# Help with DC to AC



## SJSFarm (Jun 13, 2012)

I'm sorry, forgive my ignorance! I have a DC bilge pump I want to use to pump water for a heater. It's dc and I don't know how to make it ac so I can plug it in to an outlet when I want to use it. 
This is for a solar pool heater. 
I know its best to just use a splitter, but I have this pump and I'd like to know what's involved with doing it.

thanks all!


----------



## wy_white_wolf (Oct 14, 2004)

You can't make the pump AC. To use it you would have to get a power converter to change the AC to DC. Power Supplys in computers are an example of a power converter.

WWW


----------



## JECaudle (May 11, 2014)

This may be helpful: http://www.walmart.com/ip/Sunforce-55522-Sunforce-AC-to-DC-Power-Converter/15063172
Another option may be a 12V deep cycle battery and an automotive battery charger... Or not...


----------



## SJSFarm (Jun 13, 2012)

JE I have one of those! 
Would I cut off the cigarette part and attach the wires? 

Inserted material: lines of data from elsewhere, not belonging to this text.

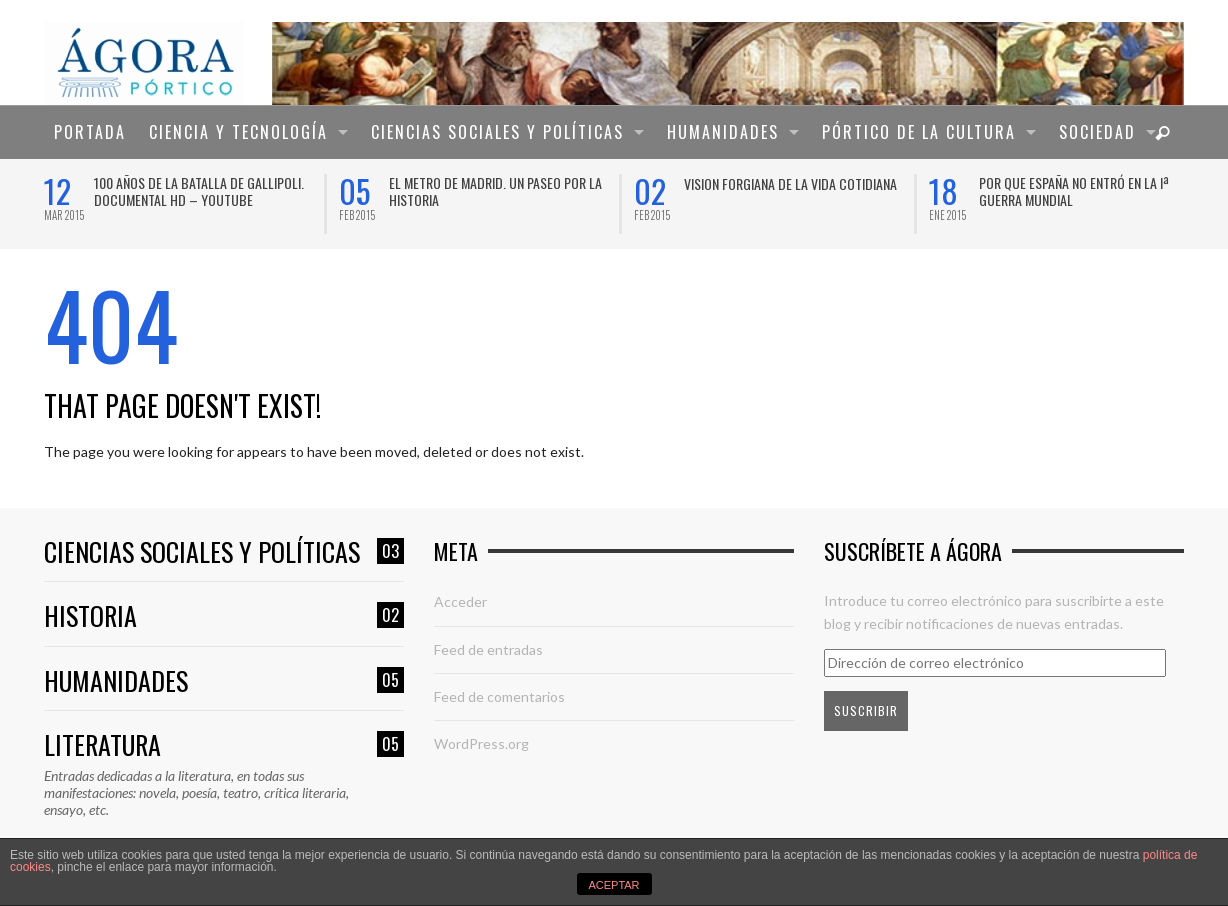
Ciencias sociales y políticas (224, 552)
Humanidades (224, 681)
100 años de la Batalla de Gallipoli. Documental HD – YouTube (199, 191)
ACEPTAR (613, 885)
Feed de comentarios (499, 696)
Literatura (224, 745)
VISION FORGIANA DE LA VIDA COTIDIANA (790, 183)
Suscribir (866, 710)
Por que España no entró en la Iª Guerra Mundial (1074, 191)
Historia (224, 616)
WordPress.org (481, 743)
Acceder (460, 601)
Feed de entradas (488, 649)
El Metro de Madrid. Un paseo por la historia (495, 191)
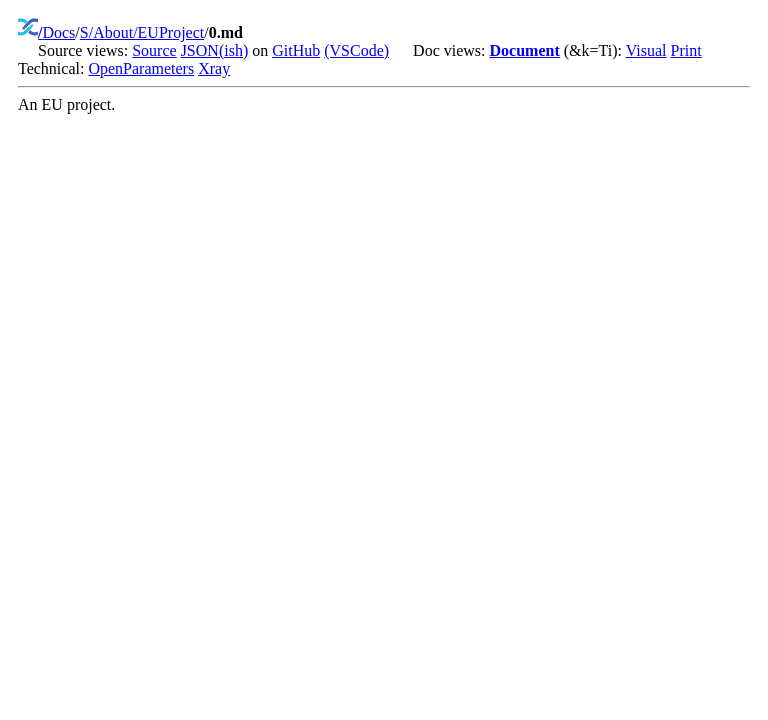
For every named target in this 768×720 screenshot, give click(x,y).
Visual (646, 50)
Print (686, 50)
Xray (214, 68)
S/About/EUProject (142, 32)
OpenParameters (141, 68)
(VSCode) (356, 50)
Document (525, 50)
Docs (58, 32)
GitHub (296, 50)
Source (154, 50)
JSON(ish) (215, 50)
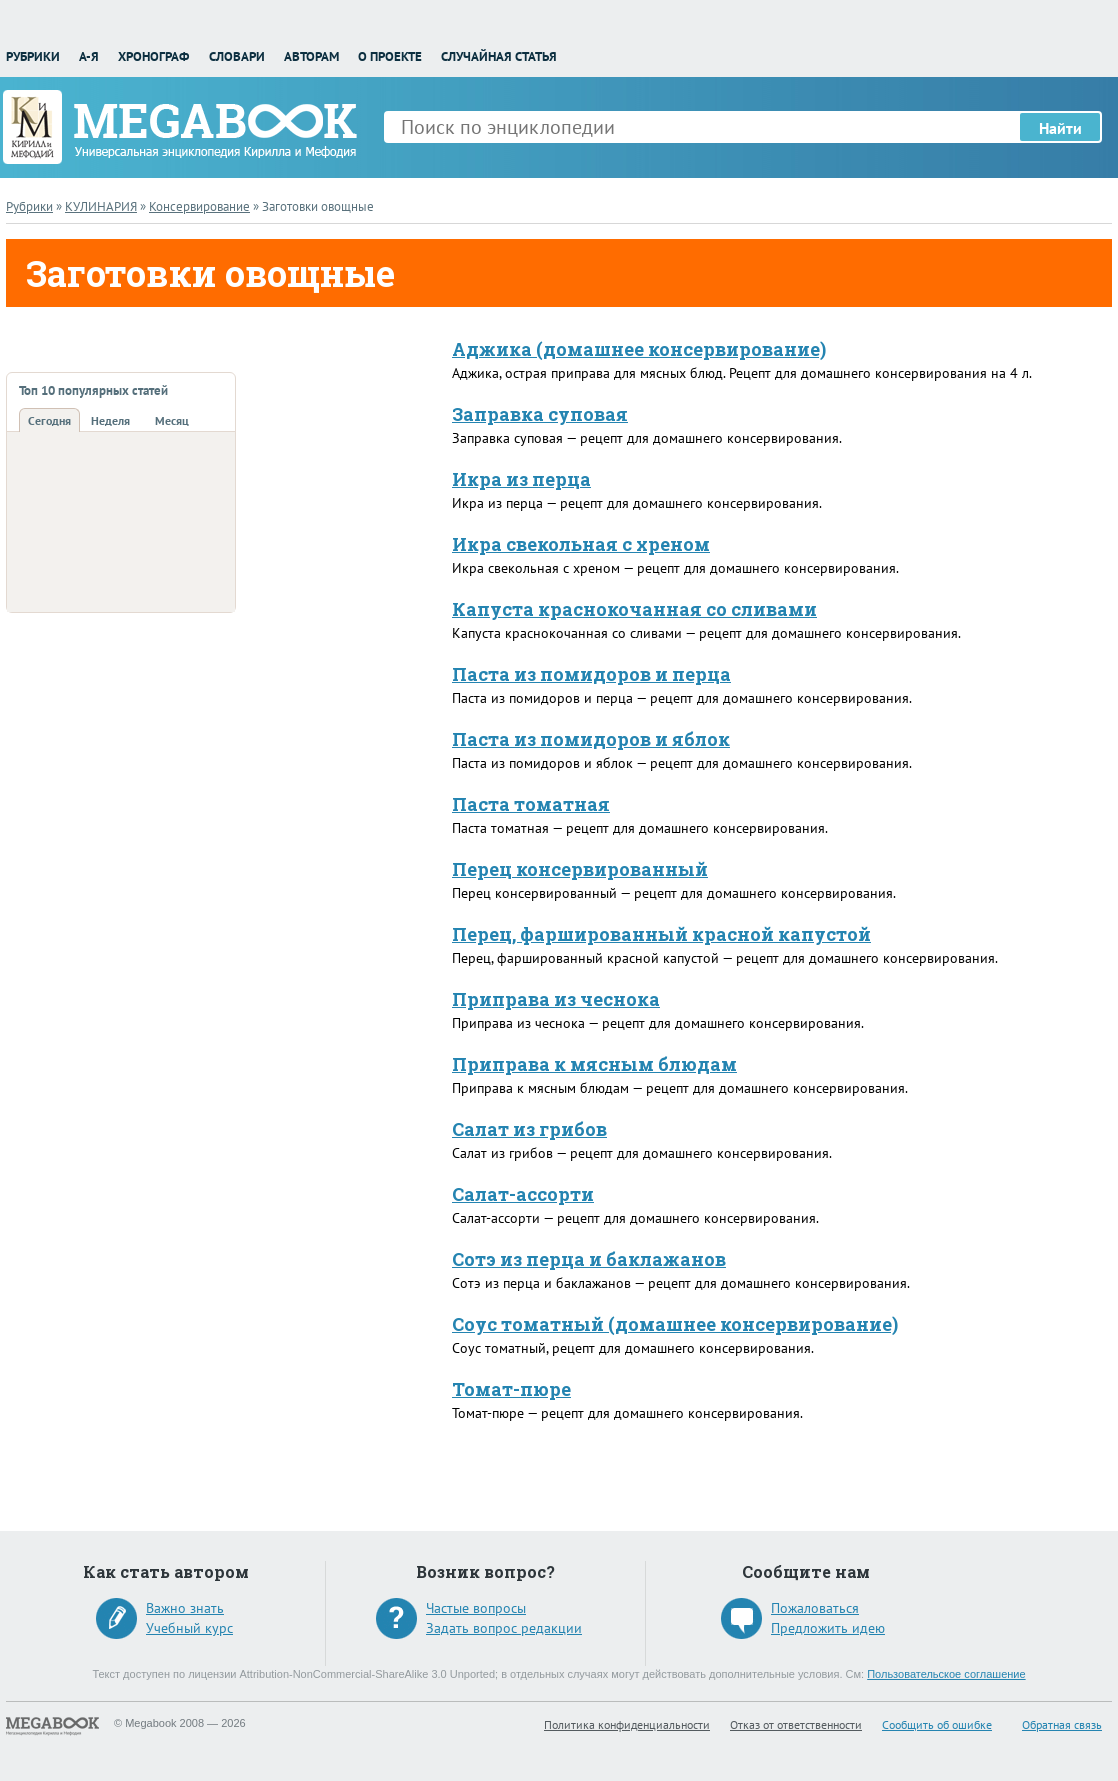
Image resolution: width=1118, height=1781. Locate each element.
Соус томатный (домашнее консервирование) (675, 1324)
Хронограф (153, 56)
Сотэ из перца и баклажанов (589, 1259)
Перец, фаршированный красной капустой (661, 934)
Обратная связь (1062, 1724)
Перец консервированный (580, 869)
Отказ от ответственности (796, 1724)
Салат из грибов (529, 1129)
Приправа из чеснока (556, 999)
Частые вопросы (476, 1608)
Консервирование (199, 206)
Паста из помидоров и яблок (591, 739)
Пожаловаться (815, 1608)
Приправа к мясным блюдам (594, 1064)
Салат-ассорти (523, 1194)
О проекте (390, 56)
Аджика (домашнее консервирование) (639, 349)
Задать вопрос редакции (504, 1628)
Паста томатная (531, 804)
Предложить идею (828, 1628)
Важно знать (185, 1608)
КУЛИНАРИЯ (101, 206)
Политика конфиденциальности (627, 1724)
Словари (237, 56)
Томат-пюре (511, 1389)
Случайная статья (499, 56)
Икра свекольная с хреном (581, 544)
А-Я (89, 56)
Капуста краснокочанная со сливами (634, 609)
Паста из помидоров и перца (591, 674)
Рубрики (33, 56)
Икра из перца (521, 479)
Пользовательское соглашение (946, 1674)
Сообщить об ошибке (937, 1724)
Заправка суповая (540, 414)
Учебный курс (189, 1628)
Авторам (311, 56)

I changed a standard 3 prong plug to a 220 for my pool once.


----------



## SolarGary (Sep 8, 2005)

Hi,
Depending on how much power the pump draws, running it directly from a PV panel would be another option. Works out well for pool heating as you only want the pump to run when the sun is out.

DC motors are usually fairly forgiving of variations in voltage, which you would have with the PV panel.

Gary


----------